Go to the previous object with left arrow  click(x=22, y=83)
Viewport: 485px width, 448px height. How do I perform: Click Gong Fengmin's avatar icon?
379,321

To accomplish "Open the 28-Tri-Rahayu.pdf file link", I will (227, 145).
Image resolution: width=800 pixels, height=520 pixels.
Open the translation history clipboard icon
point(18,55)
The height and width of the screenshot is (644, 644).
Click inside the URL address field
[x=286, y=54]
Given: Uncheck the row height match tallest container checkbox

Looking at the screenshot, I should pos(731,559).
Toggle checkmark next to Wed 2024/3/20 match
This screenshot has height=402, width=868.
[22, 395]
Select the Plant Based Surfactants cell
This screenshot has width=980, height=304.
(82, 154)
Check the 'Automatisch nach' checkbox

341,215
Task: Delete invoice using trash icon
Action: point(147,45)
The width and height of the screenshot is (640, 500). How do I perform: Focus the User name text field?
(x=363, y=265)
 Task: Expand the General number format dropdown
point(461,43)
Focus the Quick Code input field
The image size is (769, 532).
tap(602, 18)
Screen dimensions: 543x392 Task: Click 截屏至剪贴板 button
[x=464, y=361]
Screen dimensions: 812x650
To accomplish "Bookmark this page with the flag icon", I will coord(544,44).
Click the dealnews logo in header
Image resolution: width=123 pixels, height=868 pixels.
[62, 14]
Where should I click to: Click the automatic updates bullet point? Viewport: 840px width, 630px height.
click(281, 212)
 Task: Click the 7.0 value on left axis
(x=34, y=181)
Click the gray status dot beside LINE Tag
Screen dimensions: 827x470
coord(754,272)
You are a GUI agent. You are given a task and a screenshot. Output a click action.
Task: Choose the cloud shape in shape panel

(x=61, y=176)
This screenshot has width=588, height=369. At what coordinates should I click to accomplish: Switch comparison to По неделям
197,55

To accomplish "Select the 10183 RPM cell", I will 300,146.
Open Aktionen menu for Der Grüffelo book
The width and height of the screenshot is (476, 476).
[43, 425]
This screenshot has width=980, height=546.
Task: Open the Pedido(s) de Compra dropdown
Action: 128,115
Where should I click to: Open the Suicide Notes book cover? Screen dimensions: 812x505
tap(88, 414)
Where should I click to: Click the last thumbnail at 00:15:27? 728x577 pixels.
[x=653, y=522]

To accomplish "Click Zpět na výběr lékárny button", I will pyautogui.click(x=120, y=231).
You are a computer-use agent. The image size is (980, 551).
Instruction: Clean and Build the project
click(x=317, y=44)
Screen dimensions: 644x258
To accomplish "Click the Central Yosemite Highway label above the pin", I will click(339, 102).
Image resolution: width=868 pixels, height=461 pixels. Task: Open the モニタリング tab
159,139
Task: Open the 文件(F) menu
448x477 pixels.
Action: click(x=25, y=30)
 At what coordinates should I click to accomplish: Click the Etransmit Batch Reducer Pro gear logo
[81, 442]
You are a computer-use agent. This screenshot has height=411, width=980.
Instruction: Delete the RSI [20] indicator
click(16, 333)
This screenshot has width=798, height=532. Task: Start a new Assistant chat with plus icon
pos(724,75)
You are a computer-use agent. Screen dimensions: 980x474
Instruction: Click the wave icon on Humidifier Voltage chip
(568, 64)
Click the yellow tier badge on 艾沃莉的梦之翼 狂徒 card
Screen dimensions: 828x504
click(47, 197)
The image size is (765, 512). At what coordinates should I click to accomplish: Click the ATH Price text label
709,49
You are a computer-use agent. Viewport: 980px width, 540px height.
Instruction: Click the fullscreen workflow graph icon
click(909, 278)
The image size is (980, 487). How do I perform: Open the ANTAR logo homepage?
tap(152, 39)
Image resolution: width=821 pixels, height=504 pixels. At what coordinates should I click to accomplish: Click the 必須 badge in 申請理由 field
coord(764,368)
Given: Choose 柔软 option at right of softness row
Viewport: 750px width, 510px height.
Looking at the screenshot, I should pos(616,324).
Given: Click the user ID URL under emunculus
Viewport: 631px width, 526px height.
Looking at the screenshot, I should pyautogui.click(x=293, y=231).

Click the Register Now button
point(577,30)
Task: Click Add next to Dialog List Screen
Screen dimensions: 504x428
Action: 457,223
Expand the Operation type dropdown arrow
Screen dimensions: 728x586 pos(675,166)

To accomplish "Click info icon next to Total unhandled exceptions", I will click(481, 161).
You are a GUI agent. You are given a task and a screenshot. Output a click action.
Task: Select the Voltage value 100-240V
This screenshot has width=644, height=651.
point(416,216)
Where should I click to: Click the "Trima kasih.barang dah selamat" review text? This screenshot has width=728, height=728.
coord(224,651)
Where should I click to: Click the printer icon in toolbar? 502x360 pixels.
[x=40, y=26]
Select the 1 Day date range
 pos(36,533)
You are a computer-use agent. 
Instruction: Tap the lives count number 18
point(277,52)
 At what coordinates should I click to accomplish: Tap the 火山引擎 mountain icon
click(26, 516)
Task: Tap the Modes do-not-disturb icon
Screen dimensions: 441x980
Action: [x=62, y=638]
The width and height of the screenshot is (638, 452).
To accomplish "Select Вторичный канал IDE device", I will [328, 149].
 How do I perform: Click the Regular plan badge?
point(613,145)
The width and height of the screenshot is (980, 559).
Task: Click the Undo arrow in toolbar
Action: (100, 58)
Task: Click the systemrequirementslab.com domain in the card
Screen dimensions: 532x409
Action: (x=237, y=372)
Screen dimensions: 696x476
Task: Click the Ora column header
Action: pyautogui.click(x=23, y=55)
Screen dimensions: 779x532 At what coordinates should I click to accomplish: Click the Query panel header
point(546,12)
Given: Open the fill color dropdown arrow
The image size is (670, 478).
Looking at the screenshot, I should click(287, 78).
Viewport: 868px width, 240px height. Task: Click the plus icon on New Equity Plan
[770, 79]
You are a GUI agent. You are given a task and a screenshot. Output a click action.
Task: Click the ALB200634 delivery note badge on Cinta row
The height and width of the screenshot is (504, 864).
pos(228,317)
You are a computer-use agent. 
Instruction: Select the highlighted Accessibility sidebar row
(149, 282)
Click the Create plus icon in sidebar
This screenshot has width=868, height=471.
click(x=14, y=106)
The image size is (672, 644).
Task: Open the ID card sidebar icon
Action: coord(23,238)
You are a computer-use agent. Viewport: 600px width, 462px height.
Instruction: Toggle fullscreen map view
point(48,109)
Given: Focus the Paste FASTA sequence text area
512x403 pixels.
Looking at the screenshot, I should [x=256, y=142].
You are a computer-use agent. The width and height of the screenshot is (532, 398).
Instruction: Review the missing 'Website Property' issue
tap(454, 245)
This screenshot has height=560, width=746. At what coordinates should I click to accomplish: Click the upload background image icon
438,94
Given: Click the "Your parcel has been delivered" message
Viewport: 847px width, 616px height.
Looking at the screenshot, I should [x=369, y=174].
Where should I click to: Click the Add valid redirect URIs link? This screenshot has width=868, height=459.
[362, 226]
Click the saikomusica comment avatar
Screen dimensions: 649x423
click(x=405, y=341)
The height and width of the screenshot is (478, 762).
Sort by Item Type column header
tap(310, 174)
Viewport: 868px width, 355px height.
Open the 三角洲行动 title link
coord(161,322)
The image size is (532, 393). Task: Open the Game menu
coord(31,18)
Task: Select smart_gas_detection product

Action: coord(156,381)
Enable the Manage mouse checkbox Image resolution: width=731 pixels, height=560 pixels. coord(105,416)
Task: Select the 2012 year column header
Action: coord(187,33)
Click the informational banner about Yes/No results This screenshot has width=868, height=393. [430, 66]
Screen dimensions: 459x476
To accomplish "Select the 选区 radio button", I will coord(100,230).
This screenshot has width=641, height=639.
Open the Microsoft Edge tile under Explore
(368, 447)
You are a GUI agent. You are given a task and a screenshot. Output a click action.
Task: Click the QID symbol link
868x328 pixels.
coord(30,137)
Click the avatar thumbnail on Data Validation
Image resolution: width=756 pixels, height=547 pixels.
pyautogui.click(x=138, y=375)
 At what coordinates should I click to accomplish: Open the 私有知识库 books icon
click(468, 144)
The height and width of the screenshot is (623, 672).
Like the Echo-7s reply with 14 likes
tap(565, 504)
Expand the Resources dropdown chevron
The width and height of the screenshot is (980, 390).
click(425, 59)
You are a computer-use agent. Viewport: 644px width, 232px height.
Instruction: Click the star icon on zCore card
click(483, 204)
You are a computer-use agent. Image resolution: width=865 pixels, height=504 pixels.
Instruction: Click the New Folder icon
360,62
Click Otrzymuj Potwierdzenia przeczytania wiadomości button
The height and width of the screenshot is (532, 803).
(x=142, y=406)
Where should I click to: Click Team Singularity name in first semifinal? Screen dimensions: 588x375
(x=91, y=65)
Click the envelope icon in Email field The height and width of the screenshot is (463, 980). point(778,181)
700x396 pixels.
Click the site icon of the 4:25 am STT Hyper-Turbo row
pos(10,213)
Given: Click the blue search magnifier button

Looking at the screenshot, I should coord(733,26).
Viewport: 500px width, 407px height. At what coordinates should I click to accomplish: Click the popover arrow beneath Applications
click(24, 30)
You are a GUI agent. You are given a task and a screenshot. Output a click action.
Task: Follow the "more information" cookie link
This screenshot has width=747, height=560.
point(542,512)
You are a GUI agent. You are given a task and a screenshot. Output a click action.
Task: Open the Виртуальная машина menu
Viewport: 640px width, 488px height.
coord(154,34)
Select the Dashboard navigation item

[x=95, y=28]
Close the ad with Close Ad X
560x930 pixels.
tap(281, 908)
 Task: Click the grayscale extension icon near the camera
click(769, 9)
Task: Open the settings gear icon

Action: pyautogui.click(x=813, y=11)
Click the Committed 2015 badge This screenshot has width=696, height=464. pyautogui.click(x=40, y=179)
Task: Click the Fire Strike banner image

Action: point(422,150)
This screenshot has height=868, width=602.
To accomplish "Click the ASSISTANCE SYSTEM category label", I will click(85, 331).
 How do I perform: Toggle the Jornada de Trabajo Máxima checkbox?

_Problem description_
Select and copy every line of the material that holds the string "next".

_Task result_
Toggle checkmark next to Wed 2024/3/20 match
Task: Click Add next to Dialog List Screen
To accomplish "Click info icon next to Total unhandled exceptions", I will click(481, 161).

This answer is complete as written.